# EXERCISE AIM:
Substitute "screen capture" for "screenshot" in the lines between the one holding "This screenshot has height=720, width=1366. Find" and the one holding "coordinates (1122, 478).", inclusive, and give only those lines with everything else unchanged.

# Entries on locating words and elements:
+ + +
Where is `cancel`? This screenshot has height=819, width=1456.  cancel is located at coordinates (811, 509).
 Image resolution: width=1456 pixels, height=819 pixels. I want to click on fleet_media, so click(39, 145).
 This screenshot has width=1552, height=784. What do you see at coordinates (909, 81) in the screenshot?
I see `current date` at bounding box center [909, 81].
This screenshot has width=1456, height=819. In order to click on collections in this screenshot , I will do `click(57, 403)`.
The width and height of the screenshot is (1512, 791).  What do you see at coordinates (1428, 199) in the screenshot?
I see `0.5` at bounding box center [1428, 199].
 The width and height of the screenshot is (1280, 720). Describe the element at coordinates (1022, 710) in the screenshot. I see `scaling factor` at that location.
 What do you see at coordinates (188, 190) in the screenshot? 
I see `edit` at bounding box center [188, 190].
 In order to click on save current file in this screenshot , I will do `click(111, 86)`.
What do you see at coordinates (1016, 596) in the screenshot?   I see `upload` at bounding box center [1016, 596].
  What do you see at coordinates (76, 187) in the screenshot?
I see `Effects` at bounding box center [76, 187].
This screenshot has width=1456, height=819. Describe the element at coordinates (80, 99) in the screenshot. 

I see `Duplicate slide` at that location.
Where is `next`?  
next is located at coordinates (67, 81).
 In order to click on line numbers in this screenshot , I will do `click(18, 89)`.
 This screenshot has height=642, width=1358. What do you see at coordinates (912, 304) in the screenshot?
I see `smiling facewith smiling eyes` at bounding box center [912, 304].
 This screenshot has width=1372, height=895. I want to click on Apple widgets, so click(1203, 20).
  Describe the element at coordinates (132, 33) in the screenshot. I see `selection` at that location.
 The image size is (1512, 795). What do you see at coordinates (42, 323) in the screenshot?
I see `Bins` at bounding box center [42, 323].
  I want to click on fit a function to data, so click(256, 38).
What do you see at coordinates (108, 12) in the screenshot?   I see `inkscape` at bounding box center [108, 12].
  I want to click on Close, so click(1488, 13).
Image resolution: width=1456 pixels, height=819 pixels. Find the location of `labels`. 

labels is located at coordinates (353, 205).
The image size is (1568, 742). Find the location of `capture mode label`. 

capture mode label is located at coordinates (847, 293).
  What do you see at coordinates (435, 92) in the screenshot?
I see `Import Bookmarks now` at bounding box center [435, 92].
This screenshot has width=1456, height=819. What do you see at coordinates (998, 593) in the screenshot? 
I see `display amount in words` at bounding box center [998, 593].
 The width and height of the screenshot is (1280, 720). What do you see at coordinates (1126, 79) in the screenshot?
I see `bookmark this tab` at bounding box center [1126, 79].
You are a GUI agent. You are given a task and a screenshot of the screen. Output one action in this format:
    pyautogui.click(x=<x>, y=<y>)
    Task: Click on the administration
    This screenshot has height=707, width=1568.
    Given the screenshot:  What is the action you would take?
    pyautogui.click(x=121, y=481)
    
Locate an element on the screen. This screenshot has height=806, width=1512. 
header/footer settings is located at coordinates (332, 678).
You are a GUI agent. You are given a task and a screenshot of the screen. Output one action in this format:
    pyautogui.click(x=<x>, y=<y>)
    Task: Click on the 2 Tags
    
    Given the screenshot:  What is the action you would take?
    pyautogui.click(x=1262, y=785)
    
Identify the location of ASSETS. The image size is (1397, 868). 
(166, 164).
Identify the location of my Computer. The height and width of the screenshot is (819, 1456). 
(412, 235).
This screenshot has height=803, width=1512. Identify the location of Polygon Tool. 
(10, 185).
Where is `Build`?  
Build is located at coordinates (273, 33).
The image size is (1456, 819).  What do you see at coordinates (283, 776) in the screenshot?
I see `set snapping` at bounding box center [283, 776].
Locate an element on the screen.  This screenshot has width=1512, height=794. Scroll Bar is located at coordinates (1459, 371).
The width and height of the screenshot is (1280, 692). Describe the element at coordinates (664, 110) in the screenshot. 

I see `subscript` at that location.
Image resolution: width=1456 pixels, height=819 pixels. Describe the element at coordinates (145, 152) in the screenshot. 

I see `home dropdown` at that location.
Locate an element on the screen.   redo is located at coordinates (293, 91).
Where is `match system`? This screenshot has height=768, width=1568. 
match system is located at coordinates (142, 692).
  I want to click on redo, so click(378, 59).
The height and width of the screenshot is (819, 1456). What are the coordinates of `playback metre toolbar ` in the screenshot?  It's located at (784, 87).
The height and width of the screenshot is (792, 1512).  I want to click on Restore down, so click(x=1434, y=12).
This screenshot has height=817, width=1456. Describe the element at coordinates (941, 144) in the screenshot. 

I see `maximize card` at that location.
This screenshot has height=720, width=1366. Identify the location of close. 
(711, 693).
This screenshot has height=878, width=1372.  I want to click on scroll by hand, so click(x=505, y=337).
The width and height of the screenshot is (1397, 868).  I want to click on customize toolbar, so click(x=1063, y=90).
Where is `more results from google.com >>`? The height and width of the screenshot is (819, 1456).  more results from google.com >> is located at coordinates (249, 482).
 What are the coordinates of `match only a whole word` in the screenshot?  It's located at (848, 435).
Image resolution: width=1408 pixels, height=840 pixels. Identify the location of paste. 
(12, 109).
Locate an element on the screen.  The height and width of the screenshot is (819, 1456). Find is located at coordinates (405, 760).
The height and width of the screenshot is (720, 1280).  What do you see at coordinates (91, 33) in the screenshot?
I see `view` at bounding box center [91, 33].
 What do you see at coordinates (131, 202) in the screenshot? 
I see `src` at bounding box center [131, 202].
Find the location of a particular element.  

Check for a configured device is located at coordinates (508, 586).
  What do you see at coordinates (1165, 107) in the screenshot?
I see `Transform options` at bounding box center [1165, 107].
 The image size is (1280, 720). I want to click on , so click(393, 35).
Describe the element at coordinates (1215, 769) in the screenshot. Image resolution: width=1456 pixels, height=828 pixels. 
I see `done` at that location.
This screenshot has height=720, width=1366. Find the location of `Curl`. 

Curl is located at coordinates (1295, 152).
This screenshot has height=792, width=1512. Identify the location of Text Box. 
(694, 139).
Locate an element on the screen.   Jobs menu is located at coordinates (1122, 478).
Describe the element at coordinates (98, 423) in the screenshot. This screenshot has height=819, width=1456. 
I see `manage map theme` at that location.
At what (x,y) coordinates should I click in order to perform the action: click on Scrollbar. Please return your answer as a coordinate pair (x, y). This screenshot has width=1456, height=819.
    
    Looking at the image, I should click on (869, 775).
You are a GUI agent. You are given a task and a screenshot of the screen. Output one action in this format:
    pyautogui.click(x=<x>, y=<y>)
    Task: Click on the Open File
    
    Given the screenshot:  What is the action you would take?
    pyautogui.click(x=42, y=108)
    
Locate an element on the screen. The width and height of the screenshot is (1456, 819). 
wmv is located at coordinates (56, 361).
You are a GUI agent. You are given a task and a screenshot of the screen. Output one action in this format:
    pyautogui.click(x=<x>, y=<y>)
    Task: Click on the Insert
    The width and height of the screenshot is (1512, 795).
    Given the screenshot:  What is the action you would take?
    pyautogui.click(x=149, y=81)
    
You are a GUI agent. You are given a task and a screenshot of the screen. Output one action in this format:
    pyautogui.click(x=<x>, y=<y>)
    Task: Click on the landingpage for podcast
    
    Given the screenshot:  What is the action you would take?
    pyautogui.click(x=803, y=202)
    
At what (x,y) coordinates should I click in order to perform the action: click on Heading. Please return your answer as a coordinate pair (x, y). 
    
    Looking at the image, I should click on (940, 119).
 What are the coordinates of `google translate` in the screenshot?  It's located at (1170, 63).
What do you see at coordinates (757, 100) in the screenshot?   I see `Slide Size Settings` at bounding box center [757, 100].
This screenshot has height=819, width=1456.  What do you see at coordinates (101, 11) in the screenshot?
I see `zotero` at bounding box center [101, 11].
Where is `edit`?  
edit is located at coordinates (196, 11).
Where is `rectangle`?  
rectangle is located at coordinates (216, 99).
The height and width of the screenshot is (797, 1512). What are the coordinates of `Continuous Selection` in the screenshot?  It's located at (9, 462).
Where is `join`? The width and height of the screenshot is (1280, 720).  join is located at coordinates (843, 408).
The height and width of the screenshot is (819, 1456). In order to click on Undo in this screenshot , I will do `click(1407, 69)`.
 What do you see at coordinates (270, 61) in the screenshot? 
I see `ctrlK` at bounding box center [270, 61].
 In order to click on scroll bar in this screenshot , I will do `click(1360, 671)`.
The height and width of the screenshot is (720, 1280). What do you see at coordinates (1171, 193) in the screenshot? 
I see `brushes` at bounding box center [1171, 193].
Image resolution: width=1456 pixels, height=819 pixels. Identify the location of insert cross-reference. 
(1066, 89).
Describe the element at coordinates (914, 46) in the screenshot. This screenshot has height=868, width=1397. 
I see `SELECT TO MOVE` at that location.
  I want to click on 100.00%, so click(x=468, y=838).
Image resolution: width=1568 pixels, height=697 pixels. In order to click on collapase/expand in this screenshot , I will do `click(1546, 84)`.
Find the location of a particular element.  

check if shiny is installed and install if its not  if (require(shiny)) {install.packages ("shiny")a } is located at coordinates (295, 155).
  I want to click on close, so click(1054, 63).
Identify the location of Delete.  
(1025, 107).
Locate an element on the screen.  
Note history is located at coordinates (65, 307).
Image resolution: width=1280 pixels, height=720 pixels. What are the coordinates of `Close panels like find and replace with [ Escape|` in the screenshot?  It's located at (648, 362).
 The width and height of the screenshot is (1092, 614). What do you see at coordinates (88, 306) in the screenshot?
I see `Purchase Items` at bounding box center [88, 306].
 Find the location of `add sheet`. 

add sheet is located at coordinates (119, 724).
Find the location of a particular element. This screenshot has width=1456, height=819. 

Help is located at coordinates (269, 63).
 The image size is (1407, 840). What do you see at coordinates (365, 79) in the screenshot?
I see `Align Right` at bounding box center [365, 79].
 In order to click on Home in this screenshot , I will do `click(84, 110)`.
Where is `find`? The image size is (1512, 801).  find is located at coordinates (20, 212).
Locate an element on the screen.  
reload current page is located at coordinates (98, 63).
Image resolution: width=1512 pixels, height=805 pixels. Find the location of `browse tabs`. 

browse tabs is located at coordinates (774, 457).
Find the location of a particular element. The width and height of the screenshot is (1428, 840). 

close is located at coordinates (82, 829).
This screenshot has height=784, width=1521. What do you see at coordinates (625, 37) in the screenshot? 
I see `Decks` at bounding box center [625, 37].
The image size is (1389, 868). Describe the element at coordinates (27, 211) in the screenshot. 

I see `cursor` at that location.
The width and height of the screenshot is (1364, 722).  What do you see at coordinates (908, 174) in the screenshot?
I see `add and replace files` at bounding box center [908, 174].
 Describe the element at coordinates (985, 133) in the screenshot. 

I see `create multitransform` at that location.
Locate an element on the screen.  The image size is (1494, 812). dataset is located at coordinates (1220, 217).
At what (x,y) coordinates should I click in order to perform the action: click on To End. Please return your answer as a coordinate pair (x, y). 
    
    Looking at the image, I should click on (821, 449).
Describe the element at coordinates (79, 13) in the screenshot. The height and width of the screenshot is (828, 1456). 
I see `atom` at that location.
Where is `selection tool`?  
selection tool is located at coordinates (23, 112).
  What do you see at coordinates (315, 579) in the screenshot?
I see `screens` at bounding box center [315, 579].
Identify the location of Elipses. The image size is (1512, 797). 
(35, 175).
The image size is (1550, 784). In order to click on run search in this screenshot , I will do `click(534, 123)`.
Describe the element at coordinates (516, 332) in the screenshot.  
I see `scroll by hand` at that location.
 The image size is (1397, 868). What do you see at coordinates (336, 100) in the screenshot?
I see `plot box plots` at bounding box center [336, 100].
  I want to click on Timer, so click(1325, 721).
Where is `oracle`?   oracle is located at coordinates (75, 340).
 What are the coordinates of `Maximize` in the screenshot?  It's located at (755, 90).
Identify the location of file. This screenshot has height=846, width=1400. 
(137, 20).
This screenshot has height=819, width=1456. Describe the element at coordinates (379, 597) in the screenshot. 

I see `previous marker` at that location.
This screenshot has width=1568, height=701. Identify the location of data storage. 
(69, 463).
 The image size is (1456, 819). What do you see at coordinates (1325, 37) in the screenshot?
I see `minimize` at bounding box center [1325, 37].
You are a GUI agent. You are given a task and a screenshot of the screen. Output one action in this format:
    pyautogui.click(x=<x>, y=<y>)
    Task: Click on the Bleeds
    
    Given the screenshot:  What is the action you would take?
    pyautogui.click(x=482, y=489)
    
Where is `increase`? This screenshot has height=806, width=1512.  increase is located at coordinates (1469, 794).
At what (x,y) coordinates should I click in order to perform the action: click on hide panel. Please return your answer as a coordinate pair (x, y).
+ + +
# THE SOLUTION:
This screen capture has height=720, width=1366. Find the location of `Curl`. 

Curl is located at coordinates (1295, 152).
This screen capture has height=792, width=1512. Identify the location of Text Box. 
(694, 139).
Locate an element on the screen.   Jobs menu is located at coordinates (1122, 478).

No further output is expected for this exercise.